コーディー

4ヶ月、3週と2日のコーディーのレビュー・感想・評価

4ヶ月、3週と2日(2007年製作の映画)
4.2
『エリザのために』がとても良かったので同監督のパルムドール受賞作であるこちらも鑑賞。いや〜さらに息の詰まる重さ、女子大生の過酷で長〜い1日を描いたこちらもまた見応えあるドラマでした。

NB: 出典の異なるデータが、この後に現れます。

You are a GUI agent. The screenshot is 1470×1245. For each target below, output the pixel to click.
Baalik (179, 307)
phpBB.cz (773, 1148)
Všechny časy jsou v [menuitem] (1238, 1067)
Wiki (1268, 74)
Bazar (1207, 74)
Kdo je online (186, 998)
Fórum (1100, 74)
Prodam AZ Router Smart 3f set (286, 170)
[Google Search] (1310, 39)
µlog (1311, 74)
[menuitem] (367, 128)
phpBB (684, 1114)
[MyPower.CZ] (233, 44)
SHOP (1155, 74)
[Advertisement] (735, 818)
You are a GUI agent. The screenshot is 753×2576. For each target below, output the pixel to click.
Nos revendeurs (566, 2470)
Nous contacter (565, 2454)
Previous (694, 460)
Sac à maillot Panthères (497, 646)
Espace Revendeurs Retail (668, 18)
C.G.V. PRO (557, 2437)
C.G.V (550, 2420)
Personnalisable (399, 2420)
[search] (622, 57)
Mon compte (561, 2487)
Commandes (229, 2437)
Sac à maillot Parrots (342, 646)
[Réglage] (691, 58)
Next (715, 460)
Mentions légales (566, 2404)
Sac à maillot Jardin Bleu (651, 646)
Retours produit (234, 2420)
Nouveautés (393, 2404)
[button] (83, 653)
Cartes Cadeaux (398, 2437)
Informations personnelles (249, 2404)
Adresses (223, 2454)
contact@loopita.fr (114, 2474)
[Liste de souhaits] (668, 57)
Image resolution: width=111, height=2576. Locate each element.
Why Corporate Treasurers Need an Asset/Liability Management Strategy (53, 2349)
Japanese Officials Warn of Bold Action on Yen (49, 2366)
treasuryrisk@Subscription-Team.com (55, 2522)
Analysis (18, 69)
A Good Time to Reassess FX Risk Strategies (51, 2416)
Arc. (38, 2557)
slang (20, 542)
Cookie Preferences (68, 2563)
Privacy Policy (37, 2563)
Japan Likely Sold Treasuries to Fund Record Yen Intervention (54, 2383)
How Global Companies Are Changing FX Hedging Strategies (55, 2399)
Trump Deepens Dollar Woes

エリザの父ちゃんが嘆いていた今なお闇を引き摺るルーマニア。そんな犠牲の元凶、チャウシェスクによる独裁政権末期の1987年が舞台。そんな共産主義の影響を強く受け、〝人口こそ国力〟を実現するため堕胎、離婚の禁止の法律が定められていた時代。
妊娠してしまった女子大生ガビツァは法律違反となる中絶手術を受けようとしていた。そしてそんな彼女を助けようとルームメイトであるオティリアは重なるトラブルに遭いながらも奔走する、、、
またまたカメラをドシっと置き、時には定点気味に長回しな会話劇が続くけど声のトーンや間がホントにリアル。捉える表情も多くを訴えかけてくる。独裁政権下のどこか陰鬱とした空気感がジメジメ迫ってきます。

ただこの映画結構イライラしました。妊娠したガビツァの自分で動かない感、やんわり開き直りもあったり。おとなしめな声の割の図々しさ、口先だけの感謝など自分の問題なのに他人事のように人頼り。要するにガキ!そしてそんな彼女とどれほどの関係なのかはわからないけどオティリアはなぜここまでしてやるのか?社会主義体制の方が人はズルくなるって記事を読んだけどそういうのも関係あるのかな。


いろんな意味でドンヨリとした気分になる映画やけどとことんリアルに生々しくな監督の演出はやはり面白かった。